* **Work to be completed**
Continue the essay below on overcoming desire through the whole person, starting after its last sentence.

It’s obvious, isn’t it? Pray more, read the Bible more, share your faith more, participate in pilgrimages to holy sites, sing more (especially spiritual songs) . . . in short, treat the Faith like one of those sales meetings where they engage a specialist to whip everybody up into a frenzy of self-confidence! Then, surely, there will be no room for wayward desires. Right? Wrong, wrong, wrong, wrong, wrong.
Since you’re reading this question, I have to assume that you’ve already tried all of that and found, to your dismay, that it doesn’t work. Some people have this idea that religion allows them to shortcut the normal human processes of agony, desire, decay, and death. But that’s not how it works. When God makes the saint, he does not unmake the man. There is no way to shortcut normal human processes through some secret powers built into religion. Anyone suggesting that is selling something, something that will severely damage your humanity.
But that little mention of our humanity provides the solution to our problem. We cannot overcome desire by merely using the will. We must instead use the whole of ourselves, something that Socrates explained two millennia ago. He understood that human goodness is a property not just of the will, but of the whole human person. As a result, if you try to be good solely with will-power or correct thinking, you will repeatedly find yourself overwhelmed by your desires. Let’s take a look at the experience of moral conflict to understand why this is always the case.
There is no way to shortcut normal human processes through some secret powers built into religion.
If you introspect, you’ll notice that your intellectual awareness of what is good is attended by very little force of emotion. In fact, most intellectual operations function this way. Guilt differs, of course, as does the “eureka” moment when you finally realize something you’ve been trying to figure out, elation attending the awareness of solution. But by and large, your awareness of what you are supposed to do comes to you as simply that, a very quiet understanding of what is required. Your desires, by contrast, are imbued with astonishing depths of feeling, profound emotions that we use words like hunger, yearning, craving, and passion to describe. So, if you are trying to overcome your desires with force of will alone, i.e., just the knowledge of what is good and the choice to pursue it, then you’re engaged in a losing battle, because the intellect supplies very little counterpunch to the incredible force of the desires.

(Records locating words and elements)
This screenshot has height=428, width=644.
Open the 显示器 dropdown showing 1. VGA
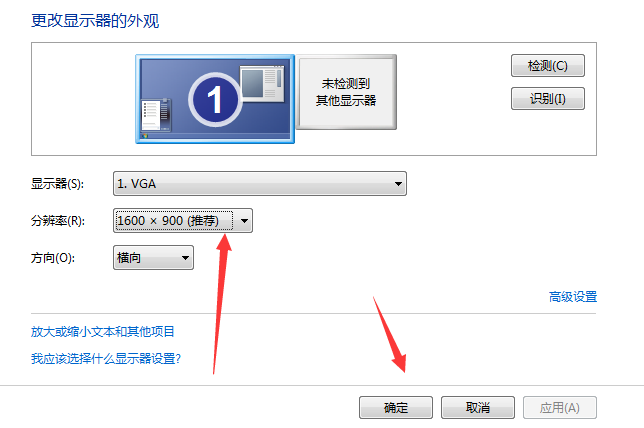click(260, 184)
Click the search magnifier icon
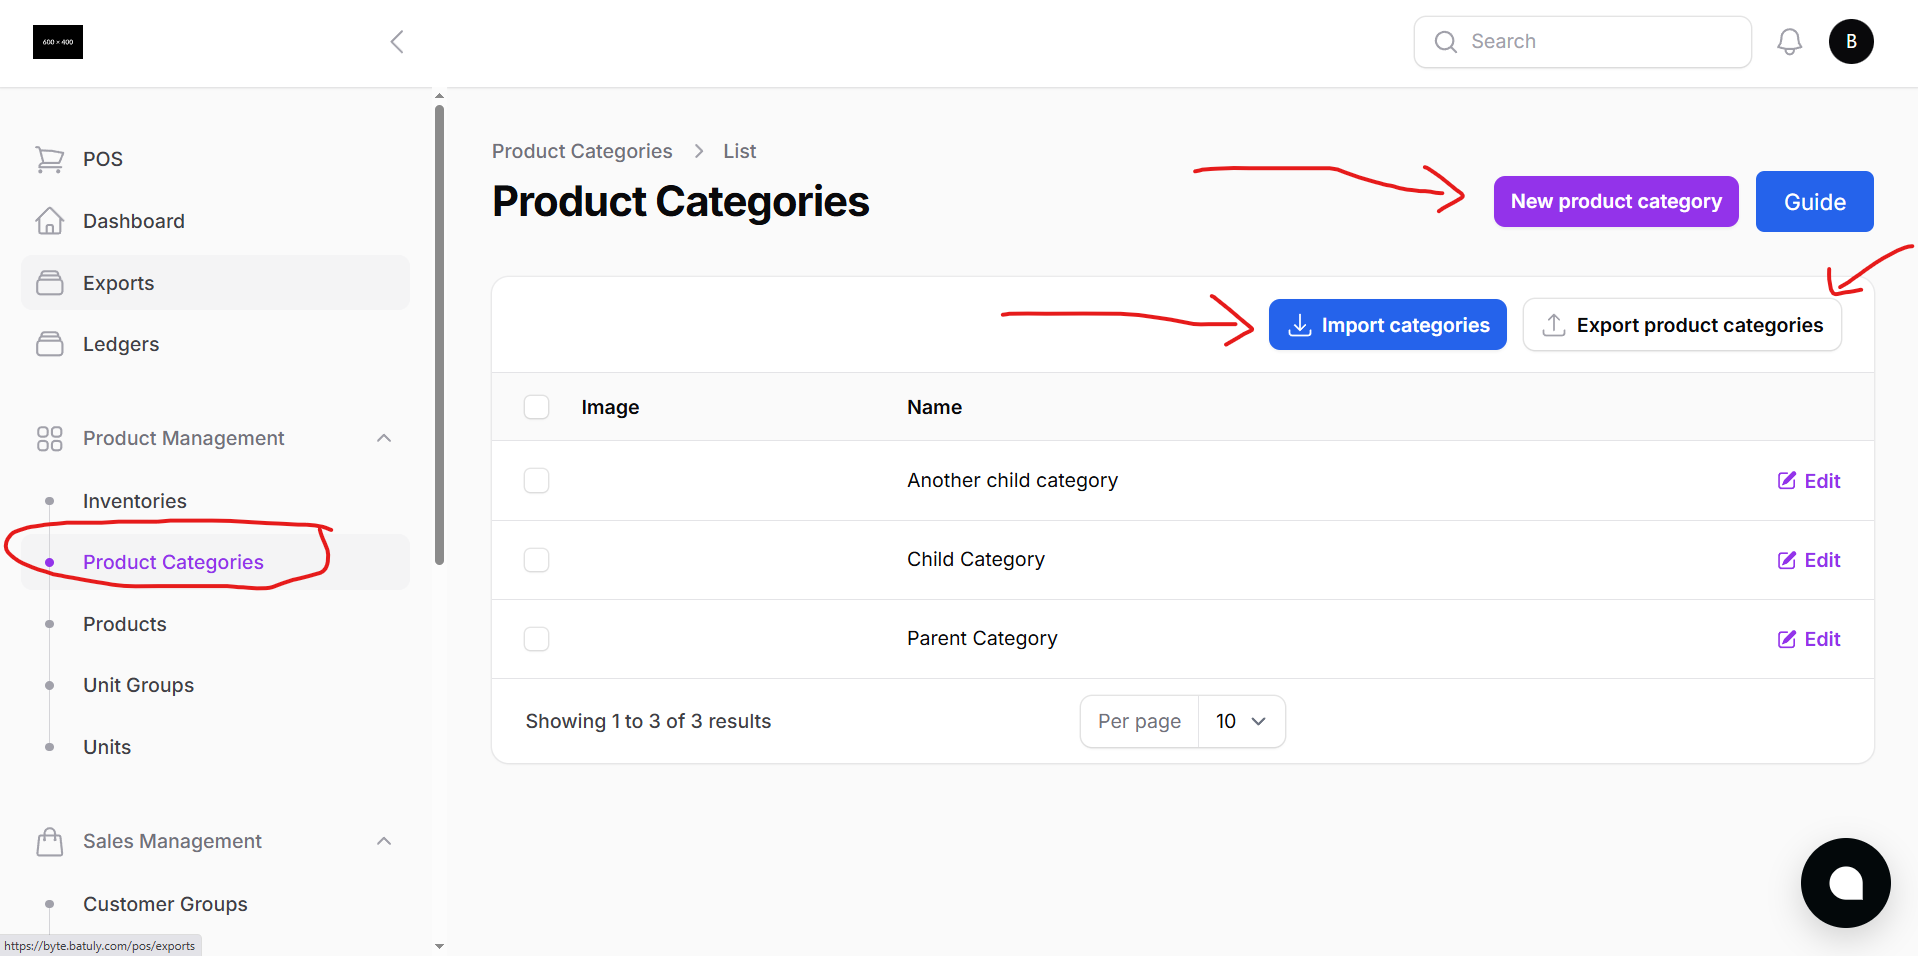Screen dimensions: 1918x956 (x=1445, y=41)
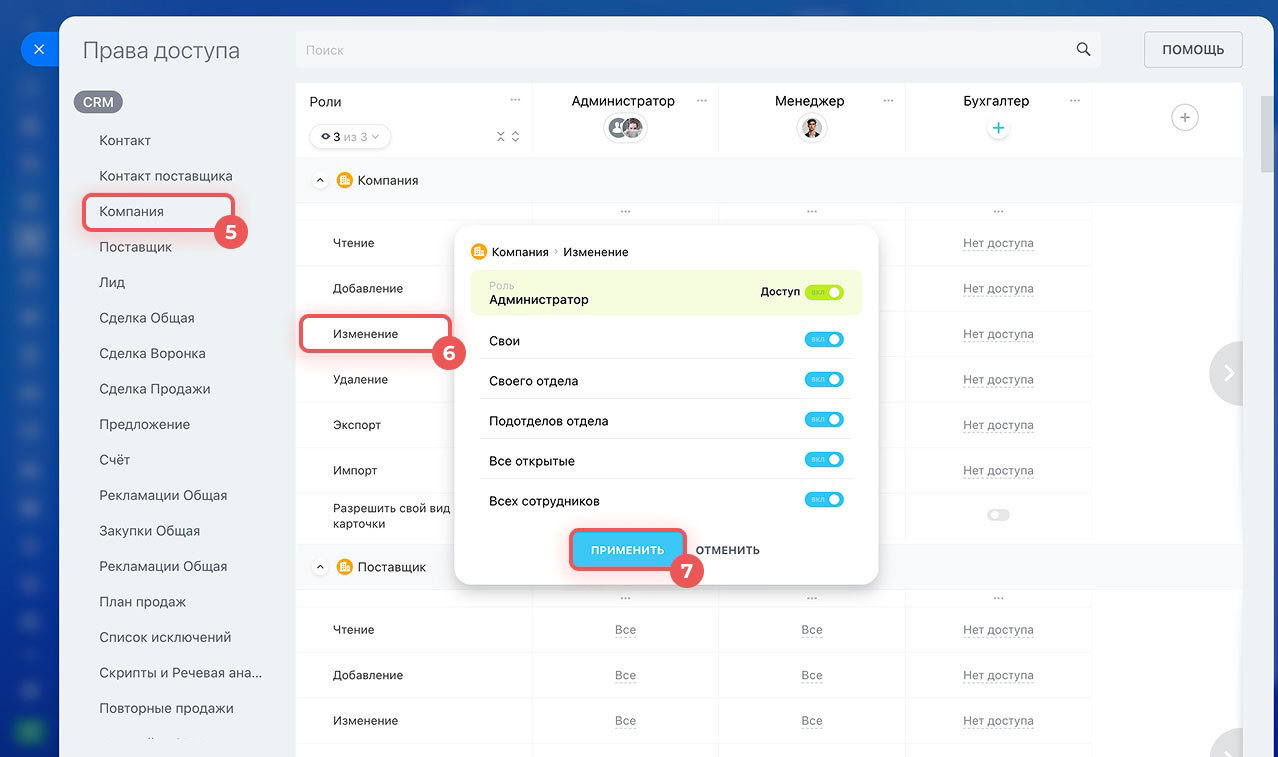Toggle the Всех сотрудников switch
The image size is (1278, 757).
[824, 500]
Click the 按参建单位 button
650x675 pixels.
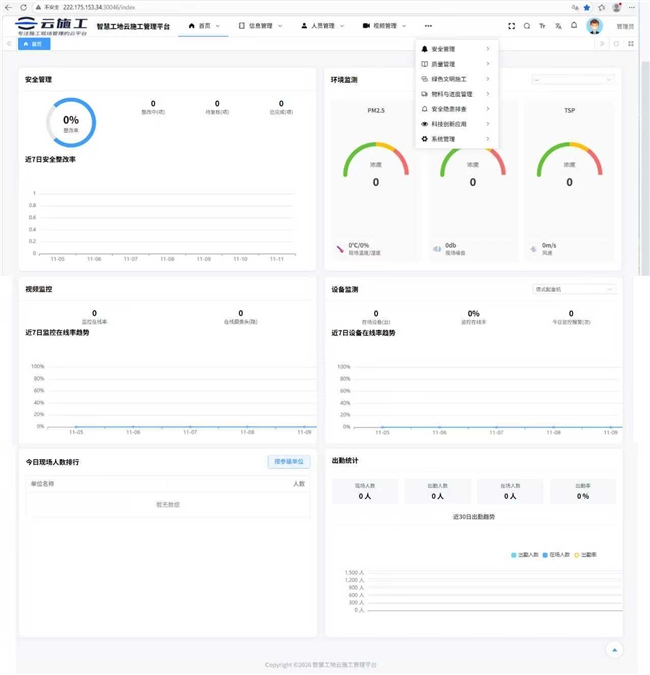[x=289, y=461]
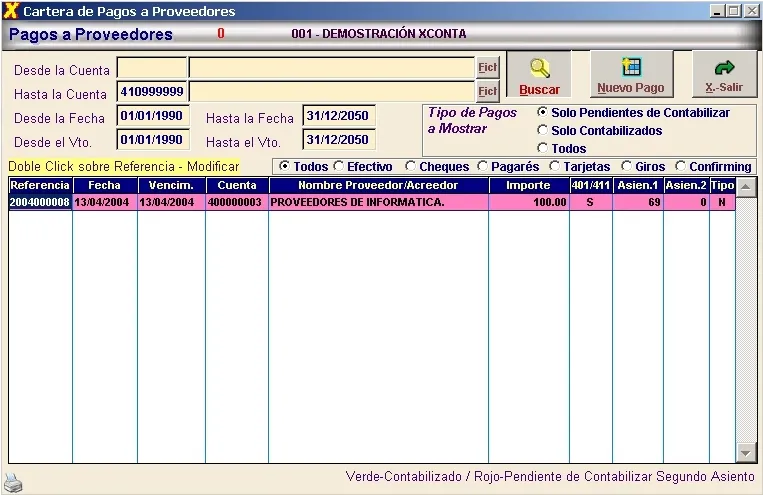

* **Answer for this exercise**
But why did we ever suppose that the moral battle is simply the conflict between desire and choice? Socrates argued that the human soul has different parts or different functions, a reasoning/choosing part that understands the requirements of what is good, as well as a desiring part that always wants what it wants. The part of you that wants chocolate cake would love to have a larger or even a second slice! Nothing about the chocolate cake desire includes any limits. Those limits and the considerations of economy and health are provided by the reasoning part of the soul. Thus far, we have the duality of reason vs. desire, the very experience that we’ve all seen lead to continuous moral failure.
To transform that failure to success, Socrates asks us to imagine that the human soul is like a city. The rulers of the city (these are good rulers) seek what is good for the city as a whole, while the many different craftsmen, artisans, and merchants are really concerned with just their own specific crafts. If a conflict were to emerge between the rulers and the producers, the producers far outnumber the rulers. Comparing this model to the soul, Socrates likens the reasoning part of the soul to the rulers, for Reason quietly thinks about what is best for the whole human person. Similarly, Socrates likens the desiring part of the soul to the producing classes, who focus solely on their own object (think: chocolate cake) and who exhibit enormous force in number and power. In both the city and the soul, the rulers who think wisely of what is best for the whole will easily be overthrown by any imbalance of the producers/desires. What, Socrates asks, keeps the producing classes in line, in obedience to those who think of the whole city’s good? The answer: a third class of people, a class of guardians whose job it is to protect the city both without and within from threats. Today we would think of these people as a merger of our military and police forces. If those guardians work for the ruling class, then they provide a hedge against unwieldy and even riotous producers. If you were furious at your rulers for some perceived injustice and decided to just ignore the courts and take matters into your own hands, you’d probably get a dose of reality if you turned the street corner and encountered a Spartan phalanx, their gleaming, deadly spear points all facing your direction!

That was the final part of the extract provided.